Onshore West Sulawesi, about 100 km from these wells, there was less severe subsidence, where the effect of the associated transgression was to initiate a new carbonate facies. Here Crotty and Englehart (1993) found Ta3 fossils including the large N. javanus as minor components in the siliciclastic and coal- bearing Malawa Formation sediments below the siliciclastic- starved Tonasa limestone. Crotty and Englehart mis-assigned these samples to Letter Stage Tb as there were also a few Pellatispira forms. One of the present authors revisited the Tonasa I quarry location (located 4.845683°S, 119.884883°E) and confirmed rare N. javanus and small granulate Nummulites in thin calcareous sands close of the top of the Malawa Formation. The lower part of the overlying Tonasa Limestone contained Tb foraminifera.
In North Sarawak, the Melinau Gorge and Batu Gading sections record a transgression of Eocene limestone over meta-sedimentary basement that began shortly before the extinction of Ta larger foraminifera. In parts of the Batu Gading area and only in the very basal part of the Melinau Gorge Section up to 15 m of limestone contain Ta markers N. javanus and N. bagelensis, overlain by about 450 m of Letter Stage Tb (Adams, 1965; Adams and Haak, 1962). In the Engkabang-1 well (70 km west of the Melinau Gorge) about 250 m of deep marine limestone overlies an unconformity, of which the lowest 50 m contains G. semiinvoluta (restricted to Zone E14, early Late Eocene).
These Sulawesi and Sarawak locations suggest that the regional tectonic event was very slightly before the end Ta and E14 extinctions.
After the mass-extinction of many forms at the end of Ta, the Tb letter stage records a rapid diversification of the Operculina and Pellatispira lineages. Large flat Operculina present in Ta became slightly involute and developed secondary septa as Heterostegina (Vlerkina). These then developed lateral chamberlets of Tansinhokella (see Banner and Hodgkinson, 1991). At higher, subtropical, latitudes, the heterostegine-like Grzybowskia is recorded (Lunt, 2003).

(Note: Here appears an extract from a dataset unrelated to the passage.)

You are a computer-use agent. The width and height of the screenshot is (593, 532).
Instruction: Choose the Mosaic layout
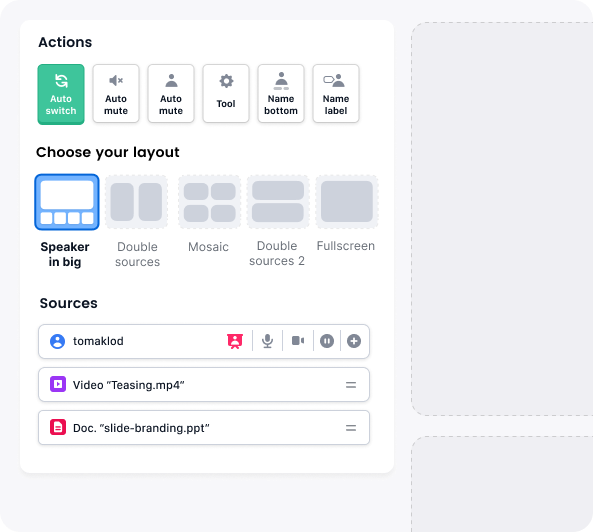pos(210,202)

The evolution of the pellatispines saw a rapid development of the adult or gerontic stage and the separation of the Biplanispira lineage. The work of Hottinger et al. (2001) details the complex morphology and canal systems of these forms, but this new taxonomy has not been applied to most East Tethyan records, which are still largely based on gross morphology. Within E14 times (from material dated with Globigerinatheka semiinvoluta from Sangiran, Gamping Barat and Nanggulan in Central Java; Lunt, 2013) forms had arisen with the spiral stage reduced to a single whorl and the bulk of the test being composed of small chamberlets or cubiculae derived from an evolutionary exaggeration of the late adult stage of the ancestral form. This form is called Vacuolispira. However, a single field sample from Halmahera Island in East Indonesia was illustrated in Lunt and Allan (2004) and contains Pellatispira inflata which would become the type species for Vacuolispira, but this sample contains Letter Stage Ta taxa Planocamerinoides and Alveolina. The radiation of pellatispirines occurred very rapidly in the early part of Tb, with Biplanispira being found in latest E14 through to E16 (Lunt, 2013) and the very large Vacuolispira specimens with a greatly reduced juvenile whorl and emphasized gerontic stage by mid Tb times (Gamping Barat, Central Java)

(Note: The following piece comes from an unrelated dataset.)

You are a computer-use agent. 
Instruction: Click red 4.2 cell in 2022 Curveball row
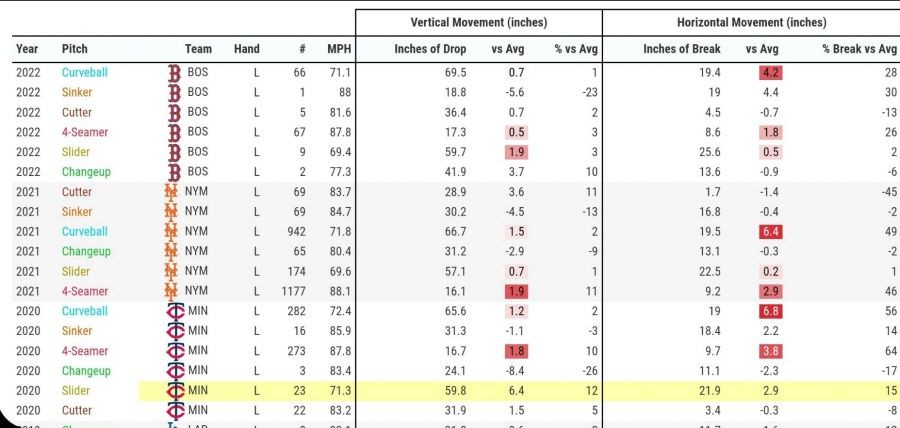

On the Australian Plate, which was much further south in Eocene times, the Pellatispirines are unknown and Tb is often characterized by the species Lacazinella wichmani, which appears to be restricted to the Australian Plate (Lunt, 2003). Forms that were present in Ta but became more common in Tb include Amphistegina and Asterocyclina.
Two subsidence related unconformities, at about 36 and 34 Ma affects stratigraphic records for the latest Tb across SE Asia, especially the eastern side of Sundaland (Lunt and Woodroof, 2021). In many eastern locations, there was a two million year gap in the stratigraphic record of shallow carbonate facies. The only known un-broken carbonate section over the Eocene-Oligocene boundary is in the Melinau Gorge Section of North Sarawak (with the associated isotopic shift observed by Cotton et al., 2014), and it is only in the latest Tb samples that the mildly peramorphic form Wilfordia sarawakensis is found (Adams, 1965), indicating it must have had a very short stratigraphic range.

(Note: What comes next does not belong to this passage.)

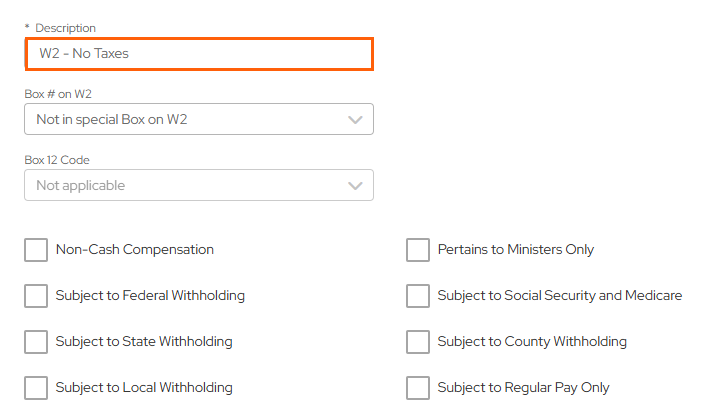Toggle the Subject to Local Withholding checkbox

This boundary is a major extinction in foraminifera well-covered in literature from around SE Asia and apparently coinciding with the end E16 planktonic zone and NP20 nannofossil zone. This extinctions in mixed planktonic and larger foraminifera assemblages in East Africa (Cotton and Pearson, 2011). ODP/IODP data differentiates slightly different times for the extinction of Turborotalia species (33.8 Ma), Hantkenina (33.7 Ma, and the reference datum for the top Eocene) and Discoaster saipanesis and D. barbadiensis (34.44 and 34.76 Ma, respectively). This degree of stratigraphic resolution has not been achieved for the larger foraminifera extinction event. There is no reliable evidence for more than a single larger foraminifera extinction datum, and also no high resolution dating capable of suggesting which of the planktonic extinction events it correlates to.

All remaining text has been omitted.